▶ _Selected passage_
Rule 5 of the Cenvat Credit Rules, 2004 states that where any input or input service is used in the manufacture of final product which is cleared for export under bond or letter of undertaking, as the case may be, or used in the intermediate product cleared for export, or used in providing output service which is  exported, the Cenvat credit in respect of the input or input service so used shall be allowed to be utilized by the manufacture or provider  of output service towards payment of duty of excise on any final product cleared for home consumption or for export on payment of duty or service tax on output service and where for any reason such adjustment is not possible, the manufacturer or the provider of output service shall be allowed refund of such amount subject to such safeguards, conditions and limitations, as may be specified, by the Central Government, by Notification.

According to Rule 5 of the Cenvat Credit Rules, 2004, Government has provided for allowance of refund of the accumulated unutilized Cenvat credit to the person who export their output services and are not in a potion to utilize such accumulated unutilized Cenvat credit.

▶ _Collected material_

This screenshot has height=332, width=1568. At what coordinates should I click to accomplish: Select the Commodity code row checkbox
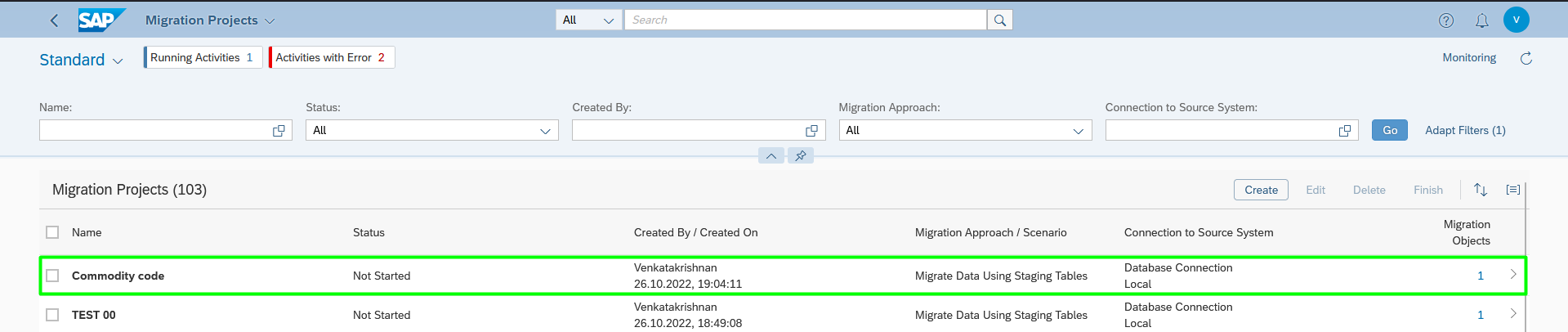52,276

▶ _Work to be completed_
Copy word for word the part of the Cenvat credit text that begins with the words containing "Rule 5 of the Cenvat Credit Rules, 2004 states" and ends with "Government, by Notification.". Work from the Cenvat credit text alone and leave the data aside.

▶ _Exercise result_
Rule 5 of the Cenvat Credit Rules, 2004 states that where any input or input service is used in the manufacture of final product which is cleared for export under bond or letter of undertaking, as the case may be, or used in the intermediate product cleared for export, or used in providing output service which is  exported, the Cenvat credit in respect of the input or input service so used shall be allowed to be utilized by the manufacture or provider  of output service towards payment of duty of excise on any final product cleared for home consumption or for export on payment of duty or service tax on output service and where for any reason such adjustment is not possible, the manufacturer or the provider of output service shall be allowed refund of such amount subject to such safeguards, conditions and limitations, as may be specified, by the Central Government, by Notification.